PURGING THE FBI OF ANTI-TERROR INFORMATION
We repeatedly see cases where people were radicalized,
emerge on the FBI’s radar, but federal agents are instead looking for
Islamophobes, not the terrorists standing in front of them. That is because Mueller’s
demand of his FBI Agents, in the New Age to which he brought them, was to look
for Islamophobes.
If a Mueller-trained FBI agent got a complaint about a
potential radical Islamist who may pose a threat, the agent must immediately
recognize that the one complaining is most likely an Islamophobe. That means
the agent should first investigate whether the complainant is guilty of a hate
crime. Too often it was after an attack occurred that
Mueller-trained FBI agents would decide that there really was a radical Islamic
threat to the United States.
The blinding of our FBI agents to the domestic threat of
radical Islam is part of the beguiling damage Robert Mueller did as FBI
Director. That is also the kind of damage that got Americans killed, even
though Mueller may have avoided offending the radical Islamists who were
killing Americans. As terrorism expert Patrick Poole continually points out in
his “Known Wolf” series, the overwhelming majority of terrorist attacks on U.S.

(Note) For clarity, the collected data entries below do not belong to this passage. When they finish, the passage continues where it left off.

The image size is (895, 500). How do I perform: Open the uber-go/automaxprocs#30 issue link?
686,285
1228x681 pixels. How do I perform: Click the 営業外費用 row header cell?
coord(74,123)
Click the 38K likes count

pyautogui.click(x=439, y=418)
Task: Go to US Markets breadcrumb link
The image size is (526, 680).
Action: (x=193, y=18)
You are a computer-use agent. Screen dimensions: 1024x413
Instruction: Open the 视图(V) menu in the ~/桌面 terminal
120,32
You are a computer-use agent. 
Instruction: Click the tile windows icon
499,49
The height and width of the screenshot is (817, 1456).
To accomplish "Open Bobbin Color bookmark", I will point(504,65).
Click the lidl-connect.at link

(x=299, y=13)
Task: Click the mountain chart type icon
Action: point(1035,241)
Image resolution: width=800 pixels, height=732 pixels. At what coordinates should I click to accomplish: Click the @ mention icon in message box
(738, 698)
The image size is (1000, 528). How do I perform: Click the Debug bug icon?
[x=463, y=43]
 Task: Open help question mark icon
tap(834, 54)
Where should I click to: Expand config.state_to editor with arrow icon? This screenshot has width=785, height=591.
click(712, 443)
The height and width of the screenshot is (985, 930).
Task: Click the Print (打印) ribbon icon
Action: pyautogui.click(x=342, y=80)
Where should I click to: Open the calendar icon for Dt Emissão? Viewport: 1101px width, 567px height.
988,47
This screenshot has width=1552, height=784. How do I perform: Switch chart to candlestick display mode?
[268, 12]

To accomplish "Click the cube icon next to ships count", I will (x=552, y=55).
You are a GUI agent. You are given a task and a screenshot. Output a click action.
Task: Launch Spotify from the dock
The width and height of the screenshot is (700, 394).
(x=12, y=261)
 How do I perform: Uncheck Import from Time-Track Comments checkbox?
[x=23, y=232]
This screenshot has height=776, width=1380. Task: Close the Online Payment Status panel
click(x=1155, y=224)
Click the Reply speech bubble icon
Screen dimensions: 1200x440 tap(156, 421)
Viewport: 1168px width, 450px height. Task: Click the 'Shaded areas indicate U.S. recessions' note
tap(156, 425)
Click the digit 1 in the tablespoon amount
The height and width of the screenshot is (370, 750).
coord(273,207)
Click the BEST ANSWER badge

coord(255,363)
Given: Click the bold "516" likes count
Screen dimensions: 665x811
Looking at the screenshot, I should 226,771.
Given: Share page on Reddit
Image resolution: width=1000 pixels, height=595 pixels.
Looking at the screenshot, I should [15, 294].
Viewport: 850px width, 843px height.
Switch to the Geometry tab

soil are committed by those the FBI has interviewed and dismissed as a threat.
Here are
three of the more high-profile cases:
ORLANDO: The mass killer who attacked the Pulse nightclub in
June 2016, Omar Mateen, had been interviewed by the FBI on three separate
occasions. The open preliminary investigation in 2013 lasted 10 months, after
Mateen had told others about mutual acquaintances he shared with the Boston
bombers and had made extremist statements. He was investigated again in 2014
for his contacts with a suicide bomber who attended the same mosque. At one
point, Mateen was placed on TWO separate terrorism databases. He was later
removed from them.
NORTHWEST AIRLINES: Umar Farouk Abdulmutallab boarded
Detroit bound Northwest Flight 253 on Christmas Day 2009 with 289 other
passengers wearing an underwear bomb intended to murder them all. He was
well-known to U.S. intelligence officials before he boarded.
Only one month before the attempted bombing, Abdulmutallab’s
father had actually gone to the U.S. embassy in Nigeria and met with two CIA
officers. He directly told the CIA that he was concerned about his son’s
extremism. Abdulmutallab’s name was added to the Terrorist Identities Datamart
Environment (TIDE) database. However, his name was not added the FBI’s
Terrorist Screening Database. Or even the no-fly list. So, he boarded a plane.
When asked about the near-takedown of the flight and these missteps, then-Homeland
Security Secretary Janet Napolitano remarkably told CNN that “the system
worked.” The only “system” that worked in this incident: a culture that values
bravery, already instilled in the passengers who acted.
BOSTON: Prior to the bombing of the Boston Marathon by
Tamerlan and Dzhokhar Tsarnaev in April 2013 that killed three people and
injured 264 others, the FBI had been tipped off. Twice. Russian intelligence
warned that Tamerlan was “a follower of radical Islam.” Initially, the FBI
denied ever meeting with Tamerlan. They later claimed that they followed up on
the lead, couldn’t find anything in their databases linking him to terrorism,
and quickly closed the case. After the second Russian warning, Tamerlan’s file
was flagged by federal authorities demanding “mandatory” detention if he
attempted to leave or re-enter the United States. But Tsarnaev’s name was
misspelled when it was entered into the database.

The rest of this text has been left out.